# Looking for 24 fret strat style maple neck



## NtR Studios (Feb 28, 2008)

Its hard to find this spec, but esentially what I want is a neck like the Phil Collen Jackson signature model picture in this link. Can anyone recommend a place to either purchase or have one built? Its for a body I just purshased, a Jackson dinky, but I don't like the usual jackson headstock, at least not for the project I have in mind.

http://www.jacksonguitars.com/products/products.php?group=AS-Series&page=1&product=2803050802

Thanks in advance.

Vaughn


----------



## StevieMac (Mar 4, 2006)

I was looking for a neck today (not like the one you want) and came across this: http://cgi.ebay.com/USACG-24-fret-guitar-neck-former-Warmoth_W0QQitemZ280333266268QQcmdZViewItemQQptZGuitar_Accessories?hash=item280333266268&_trksid=p3286.c0.m14&_trkparms=66%3A4%7C65%3A10%7C39%3A1%7C240%3A1318

The other 24 fret Strat-style neck l've seen, available from Allparts, has a RW-only board for some reason as well. Anyway, best of luck. 

Steve


----------



## NtR Studios (Feb 28, 2008)

Yup, it seems to be a hard combination to find. I might have to settle for rosewood? For now, I'll keep lookin. Thanks for the tip.


----------



## NtR Studios (Feb 28, 2008)

In my search for a 24 fret neck all maple, I have found plenty of 22 fret necks. Very few suitable 24 fret. But one observation I have made in most 24 fret necks, is that the 23 fret sits right at the end of the heel, while the 24th fret overhangs the body. That said, it leads me to believe that a 22 fret neck would work and still maintain the 25 1/2 inch scale?

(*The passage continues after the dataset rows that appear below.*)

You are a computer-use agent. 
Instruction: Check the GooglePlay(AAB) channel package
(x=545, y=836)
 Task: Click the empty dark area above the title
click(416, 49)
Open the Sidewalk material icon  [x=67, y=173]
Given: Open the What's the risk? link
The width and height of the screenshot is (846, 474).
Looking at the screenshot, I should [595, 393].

Am I wrong? I am not opposed to a 22 fret neck. I can't remember the last time I actually used higher than 22 anyway. I know not all 24 fret necks are this way, but most I have looked at are, and the dinky body in question does appear to have the 24th overhang.


----------



## Mooh (Mar 7, 2007)

Warmoth will make just about anything, won't they?

www.warmoth.com

Peace, Mooh.


----------



## MarkO (Nov 20, 2007)

Mooh said:


> Warmoth will make just about anything, won't they?
> 
> www.warmoth.com
> 
> Peace, Mooh.


Warmoth does not offer a true 24 fret neck, they use an overhang.


----------



## NtR Studios (Feb 28, 2008)

Yeah, I just got a reply from warmoth, and they say they don't make anything that will fit or intonate on a Jackson body.

I did find a guitar neck on ebay that seems to fit the bill, made by Eden. Never heard of them, but the price is right, about 55 $ us. I may try one out. I comes form Hong Kong. For the price, its worth a try, but I'm not expecting warmoth quality.

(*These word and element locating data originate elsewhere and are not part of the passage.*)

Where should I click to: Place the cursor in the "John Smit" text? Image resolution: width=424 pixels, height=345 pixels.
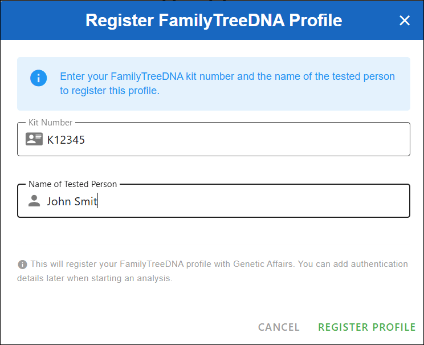(x=72, y=201)
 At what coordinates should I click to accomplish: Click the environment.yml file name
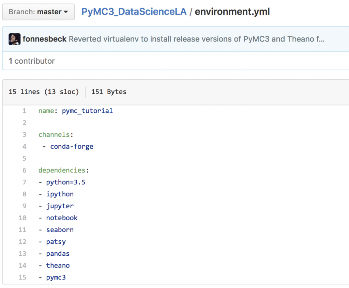232,12
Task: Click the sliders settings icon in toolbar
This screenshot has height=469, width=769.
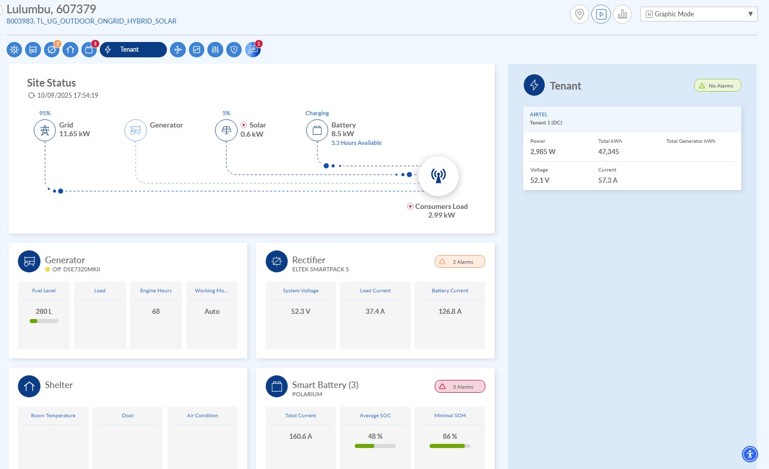Action: [x=215, y=50]
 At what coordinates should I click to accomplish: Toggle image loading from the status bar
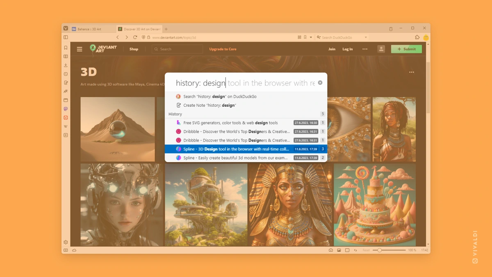click(339, 250)
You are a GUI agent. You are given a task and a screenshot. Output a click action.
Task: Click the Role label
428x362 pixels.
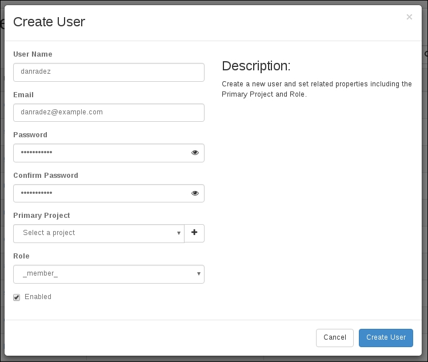tap(21, 256)
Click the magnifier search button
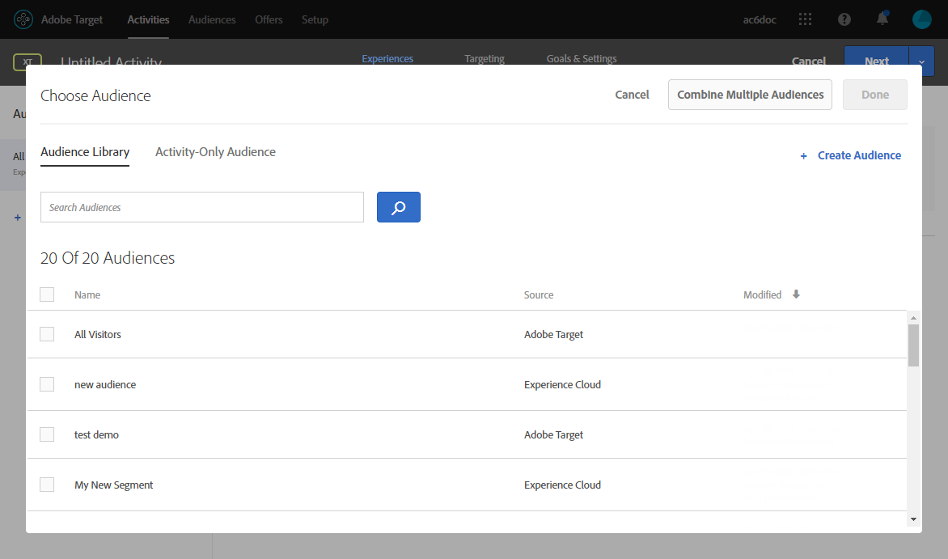Image resolution: width=948 pixels, height=559 pixels. [399, 207]
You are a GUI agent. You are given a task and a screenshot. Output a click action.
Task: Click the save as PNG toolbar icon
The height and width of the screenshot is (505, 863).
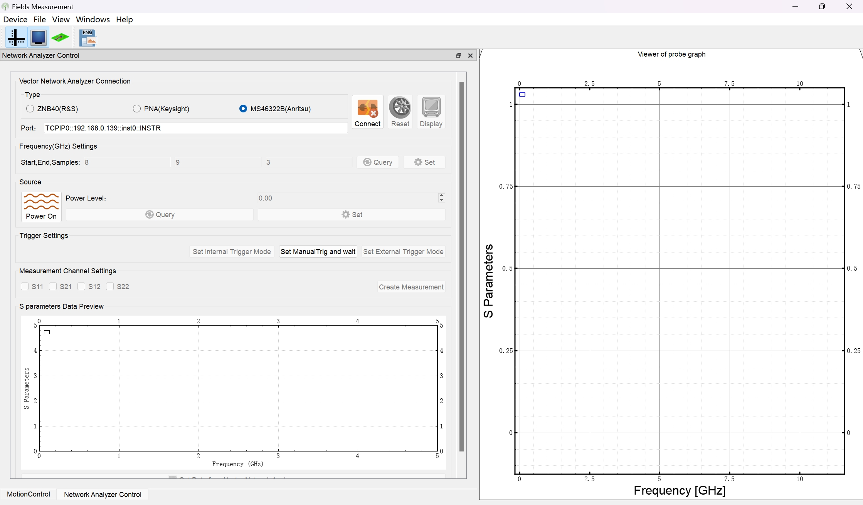coord(88,38)
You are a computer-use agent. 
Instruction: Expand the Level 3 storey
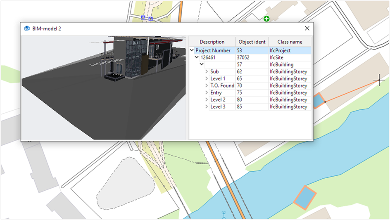pyautogui.click(x=207, y=107)
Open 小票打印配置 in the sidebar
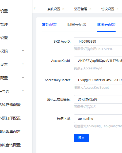The height and width of the screenshot is (153, 122). 10,118
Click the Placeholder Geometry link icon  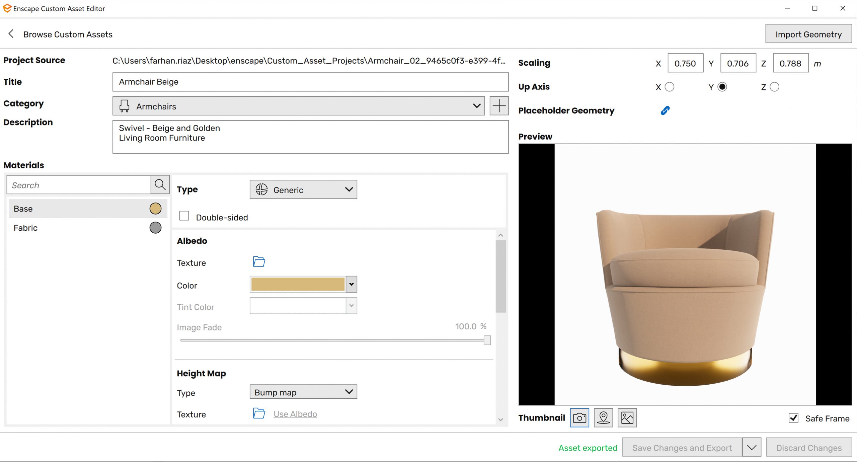point(665,110)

On another note, I have noticed that some 22 fret necks have the overhang as well. 

I could simply buy an actual jackson neck, but in this instance, I would realy like a maple fretboard. Most of the jackson necks in this line are rosewood, which is fine, but I really hate the shark tooth inlays. Never have like the shark tooth inlays, some how they seem cheesy.


----------



## NtR Studios (Feb 28, 2008)

I found this site, they will make pretty much exactly what I want. Could get pricey, but still less than typical warmoth necks.

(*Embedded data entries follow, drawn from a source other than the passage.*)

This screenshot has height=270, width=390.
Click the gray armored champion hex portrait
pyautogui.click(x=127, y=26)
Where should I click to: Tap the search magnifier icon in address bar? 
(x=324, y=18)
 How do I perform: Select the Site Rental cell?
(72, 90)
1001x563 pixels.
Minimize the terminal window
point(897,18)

https://www.musikraft.com/product-info.php?pid69.html

I'm still tempted to try one of the cheaper import necks. If is sucks, I guess I could resell it on ol ebay. :smile:


----------



## Lincoln (Jun 2, 2008)

NtR Studios said:


> I did find a guitar neck on ebay that seems to fit the bill, made by Eden. Never heard of them, but the price is right, about 55 $ us. I may try one out. I comes form Hong Kong. For the price, its worth a try, but I'm not expecting warmoth quality.


I bought 3 Eden necks - 2 strats and 1 Jackson style. One of the strats worked perfectly after installing a nut (Eden's come without nuts).
The other Strat neck gave me fits trying to get it level. It had 2 high frets (dead spots), took a lot of TLC to get it playable. 
The Jackson neck I've pretty much given up on. It's got a double hump in it and it would take far more time to fix than the neck is worth.
Lesson learned for me. Maybe they've improved by now, but I won't buy anymore of their stuff.


----------



## NtR Studios (Feb 28, 2008)

Lincoln said:


> I bought 3 Eden necks - 2 strats and 1 Jackson style. One of the strats worked perfectly after installing a nut (Eden's come without nuts).
> The other Strat neck gave me fits trying to get it level. It had 2 high frets (dead spots), took a lot of TLC to get it playable.
> The Jackson neck I've pretty much given up on. It's got a double hump in it and it would take far more time to fix than the neck is worth.
> Lesson learned for me. Maybe they've improved by now, but I won't buy anymore of their stuff.



Thanks for the heads up. I found a similar looking neck that comes from a place in Nevada. Las Vegas Professional guitars and Parts. They sell a bunch of different bodies and necks, look fairly decent. Have you ever tried these guys?

http://cgi.ebay.com/NEW-24F-GUITAR-...34.c0.m14.l1262&_trkparms=|301:1|293:2|294:30


----------



## Lincoln (Jun 2, 2008)

NtR Studios said:


> Thanks for the heads up. I found a similar looking neck that comes from a place in Nevada. Las Vegas Professional guitars and Parts. They sell a bunch of different bodies and necks, look fairly decent. Have you ever tried these guys?
> 
> http://cgi.ebay.com/NEW-24F-GUITAR-NECK-25-5-SCALE-N[/QUOTE]
> They're on my favorites list.


----------



## NtR Studios (Feb 28, 2008)

Lincoln said:


> They're on my favorites list.


Ahh! so does that mean the quality is decent? The price seems reasonable for sure, I think shipping is included too.


----------



## Lincoln (Jun 2, 2008)

NtR Studios said:


> Ahh! so does that mean the quality is decent? The price seems reasonable for sure, I think shipping is included too.


I built an Ibanez "Jem" copy from thier parts for a guy I know. One of the real funky coloured ones?? Everything was ok, no issues with the neck or the body. I'd say they are compairable to Mighty Might.


----------



## NtR Studios (Feb 28, 2008)

Excellent, I'll give one of their necks a try then. I've never tried the mighty mite stuff, but I have heard good things. Unfortunately, they don't have a 24 fret neck, at least not what I am after.

Thanks again,

Vaughn


----------